Does this work deal with the workload balance when scheduing?

AjayP13 commented 3 months ago

I assume you're talking about this: https://github.com/vllm-project/vllm/issues/1237#issuecomment-2017239455

But yes, it does balance the work between multiple instances of the vLLM model.

andakai commented 3 months ago

Yes, I am trying to do dataparallel using vLLM based on your project. I have read the guide, but still feel confused about how to do this. I wonder if there is any specific doc or example?

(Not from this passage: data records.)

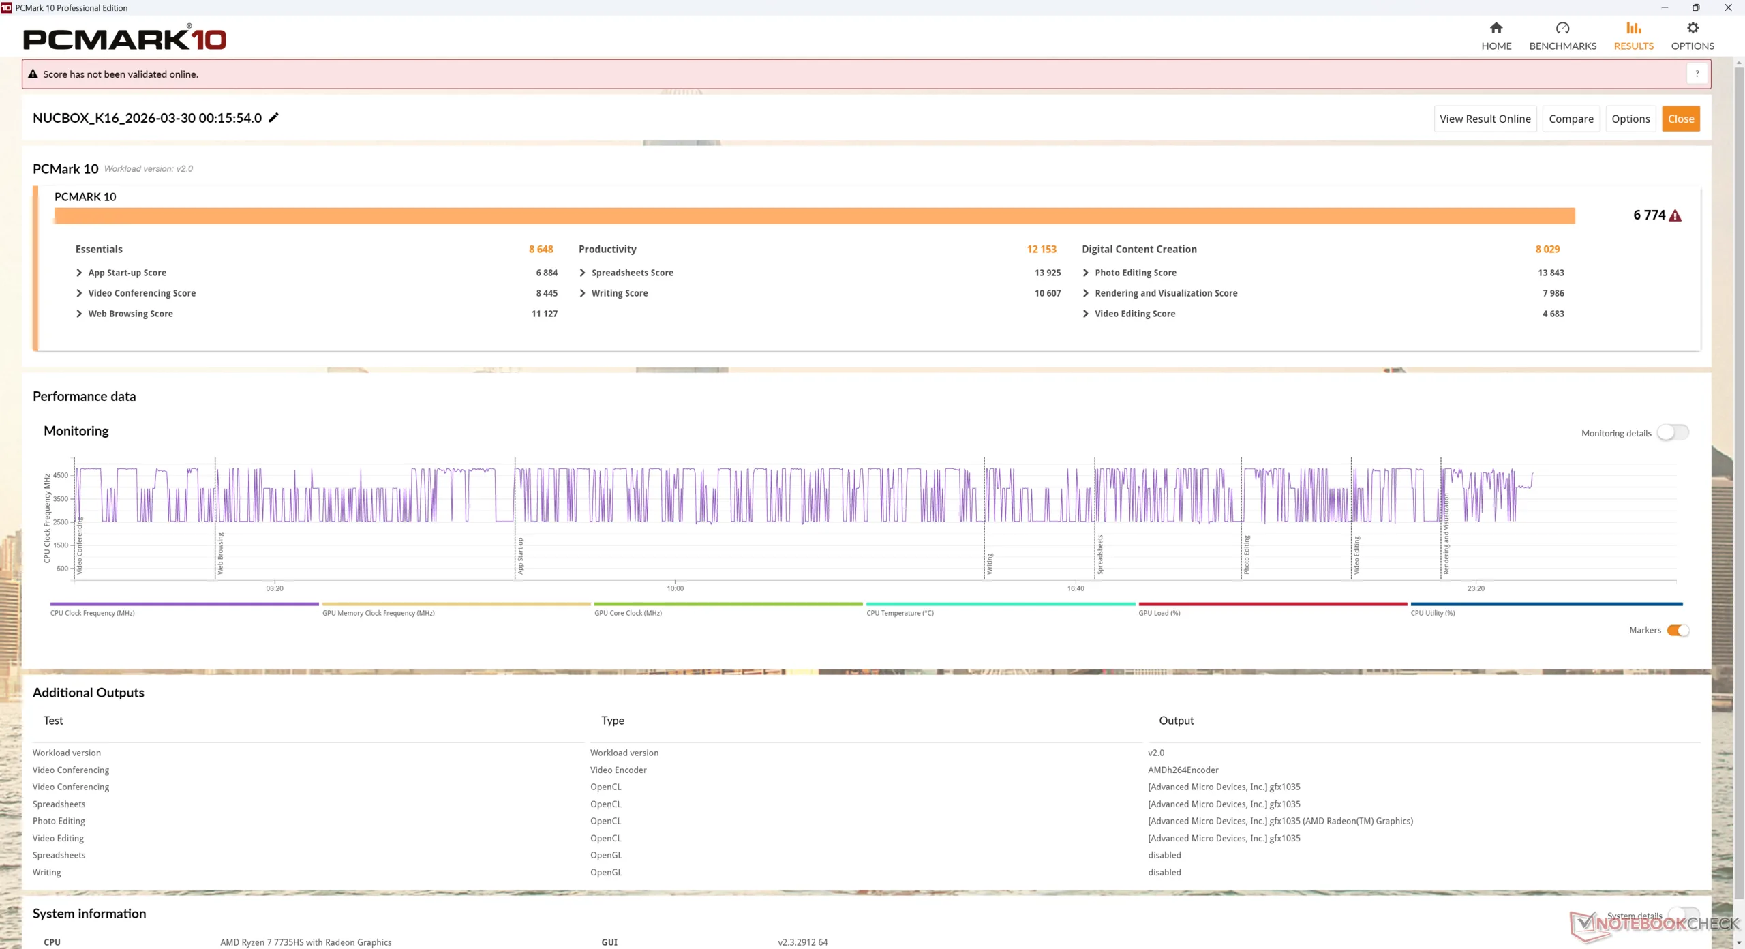The width and height of the screenshot is (1745, 949).
Task: Click the Home icon in navigation
Action: [x=1496, y=28]
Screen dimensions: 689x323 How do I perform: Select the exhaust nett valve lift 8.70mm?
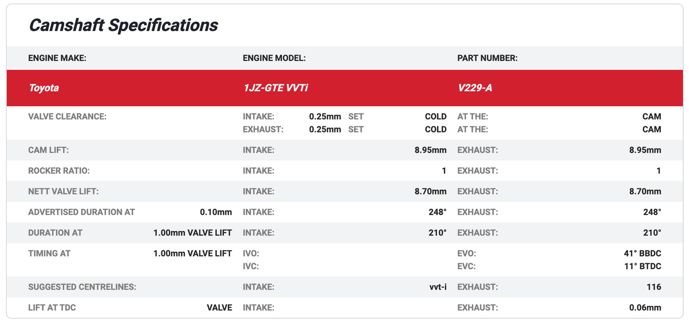point(645,192)
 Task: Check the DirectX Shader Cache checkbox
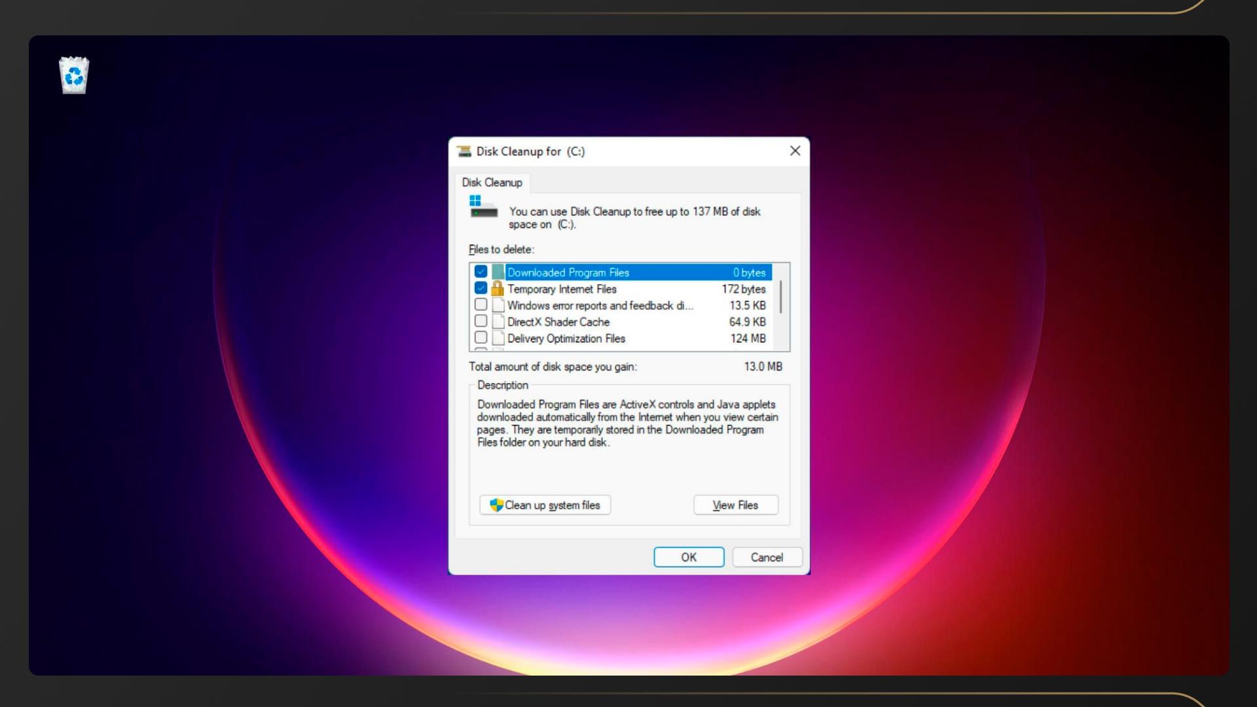(481, 321)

AjayP13 commented 3 months ago

You can see this test case right here (test_parallel_llm) for some example code:

https://github.com/datadreamer-dev/DataDreamer/blob/ad3dd9ce73e8ad66f3c1b124686ea970e347343a/src/tests/trainers/test_distributed.py#L131

That test case will run a two copies of an LLM (one per GPU on a 2-GPU machine) using Hugging Face Transformers.

If you want to use VLLM instead of HFTransformers instead, it's as simple as:

from datadreamer.llms import VLLM, ParallelLLM
llm_1 = VLLM("gpt2", device=0)
llm_2 = VLLM("gpt2", device=1)
parallel_llm = ParallelLLM(llm_1, llm_2)

andakai commented 3 months ago

wow this is so easy to use. It helps me a lot. Thanks for your fantastic work.

AjayP13 commented 3 months ago

No problem, let me know if you need any other help!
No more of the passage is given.